▶ Exercise:
Pick out every line of the data that contains the word "heading" and copy each one out in full. Case counts.

▶ Material to process:

* * * * * * *

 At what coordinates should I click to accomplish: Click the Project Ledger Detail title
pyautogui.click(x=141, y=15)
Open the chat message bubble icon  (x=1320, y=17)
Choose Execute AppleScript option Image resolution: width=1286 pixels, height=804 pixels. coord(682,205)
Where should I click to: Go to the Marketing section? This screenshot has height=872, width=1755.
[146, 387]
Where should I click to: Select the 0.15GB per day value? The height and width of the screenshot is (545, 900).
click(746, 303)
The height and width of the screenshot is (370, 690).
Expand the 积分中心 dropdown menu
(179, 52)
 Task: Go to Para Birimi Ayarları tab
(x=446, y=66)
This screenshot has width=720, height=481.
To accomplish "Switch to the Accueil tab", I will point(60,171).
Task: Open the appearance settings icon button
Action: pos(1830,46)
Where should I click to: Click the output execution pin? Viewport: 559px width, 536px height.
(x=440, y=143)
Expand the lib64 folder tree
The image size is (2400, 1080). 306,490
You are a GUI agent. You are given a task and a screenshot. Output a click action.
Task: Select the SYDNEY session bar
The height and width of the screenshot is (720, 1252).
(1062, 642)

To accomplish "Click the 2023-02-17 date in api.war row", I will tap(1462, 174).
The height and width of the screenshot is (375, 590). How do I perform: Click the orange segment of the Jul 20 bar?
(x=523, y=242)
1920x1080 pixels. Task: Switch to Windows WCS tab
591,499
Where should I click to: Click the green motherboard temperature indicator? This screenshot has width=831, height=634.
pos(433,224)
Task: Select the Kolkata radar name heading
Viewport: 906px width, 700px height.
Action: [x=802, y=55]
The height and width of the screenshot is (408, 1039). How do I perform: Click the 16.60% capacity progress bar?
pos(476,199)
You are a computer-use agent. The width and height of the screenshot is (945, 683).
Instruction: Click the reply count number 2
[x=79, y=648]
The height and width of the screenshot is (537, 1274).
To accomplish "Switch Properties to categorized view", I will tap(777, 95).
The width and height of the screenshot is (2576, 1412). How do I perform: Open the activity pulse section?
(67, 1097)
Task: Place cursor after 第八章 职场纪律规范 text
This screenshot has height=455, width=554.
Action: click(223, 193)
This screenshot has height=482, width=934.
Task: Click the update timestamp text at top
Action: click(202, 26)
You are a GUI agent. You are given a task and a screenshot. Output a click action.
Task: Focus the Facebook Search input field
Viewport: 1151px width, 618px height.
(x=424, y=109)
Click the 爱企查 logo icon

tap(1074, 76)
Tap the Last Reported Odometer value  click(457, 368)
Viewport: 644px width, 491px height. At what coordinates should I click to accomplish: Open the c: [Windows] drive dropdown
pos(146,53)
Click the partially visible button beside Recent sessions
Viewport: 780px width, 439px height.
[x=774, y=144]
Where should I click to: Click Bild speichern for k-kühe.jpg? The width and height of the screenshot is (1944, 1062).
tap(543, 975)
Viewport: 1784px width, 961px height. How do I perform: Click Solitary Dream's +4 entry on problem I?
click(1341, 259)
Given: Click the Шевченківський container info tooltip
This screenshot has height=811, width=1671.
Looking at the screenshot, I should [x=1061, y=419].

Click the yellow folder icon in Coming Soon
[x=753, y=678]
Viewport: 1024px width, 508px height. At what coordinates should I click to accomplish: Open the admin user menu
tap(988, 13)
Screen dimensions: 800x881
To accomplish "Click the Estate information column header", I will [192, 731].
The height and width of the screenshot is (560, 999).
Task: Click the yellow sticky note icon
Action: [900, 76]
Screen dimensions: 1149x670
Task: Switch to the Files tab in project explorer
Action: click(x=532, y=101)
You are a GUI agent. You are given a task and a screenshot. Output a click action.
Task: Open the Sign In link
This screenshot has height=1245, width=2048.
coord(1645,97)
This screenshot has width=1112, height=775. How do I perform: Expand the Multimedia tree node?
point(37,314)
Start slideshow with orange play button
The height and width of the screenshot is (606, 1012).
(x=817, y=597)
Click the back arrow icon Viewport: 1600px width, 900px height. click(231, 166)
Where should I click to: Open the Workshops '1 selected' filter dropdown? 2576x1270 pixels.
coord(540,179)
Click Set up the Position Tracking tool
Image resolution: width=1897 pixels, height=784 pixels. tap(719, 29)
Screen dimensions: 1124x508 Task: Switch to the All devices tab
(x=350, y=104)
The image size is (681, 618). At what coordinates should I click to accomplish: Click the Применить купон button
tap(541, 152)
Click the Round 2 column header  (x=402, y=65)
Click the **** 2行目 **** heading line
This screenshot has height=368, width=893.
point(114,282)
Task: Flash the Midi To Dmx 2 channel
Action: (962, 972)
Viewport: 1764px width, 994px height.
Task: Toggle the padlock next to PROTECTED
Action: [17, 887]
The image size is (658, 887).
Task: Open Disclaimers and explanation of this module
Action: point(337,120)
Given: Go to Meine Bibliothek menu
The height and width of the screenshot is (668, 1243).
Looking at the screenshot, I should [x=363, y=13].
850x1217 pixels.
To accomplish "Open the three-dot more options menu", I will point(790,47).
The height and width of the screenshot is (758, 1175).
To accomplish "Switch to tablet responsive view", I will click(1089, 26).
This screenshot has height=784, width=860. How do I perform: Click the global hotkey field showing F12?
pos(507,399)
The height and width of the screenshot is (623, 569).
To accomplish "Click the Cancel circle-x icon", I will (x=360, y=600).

* * * * * * *

▶ Exercise solution:
Task: Select the Kolkata radar name heading
Click the **** 2行目 **** heading line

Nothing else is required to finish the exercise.